Saved entries
::::

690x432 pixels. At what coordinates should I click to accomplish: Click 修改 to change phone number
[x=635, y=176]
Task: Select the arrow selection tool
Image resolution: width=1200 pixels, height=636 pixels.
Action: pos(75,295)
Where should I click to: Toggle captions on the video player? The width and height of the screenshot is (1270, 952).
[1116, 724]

::::

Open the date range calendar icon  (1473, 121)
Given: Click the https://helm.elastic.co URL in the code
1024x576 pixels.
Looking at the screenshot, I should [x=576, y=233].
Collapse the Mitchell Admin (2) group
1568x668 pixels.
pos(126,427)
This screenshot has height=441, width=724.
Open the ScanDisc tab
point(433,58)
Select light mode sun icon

::::

= WORK TASK =
Work out how many lines in the records above include the string "Select", and provide that figure with no other text.

= THE ANSWER =
2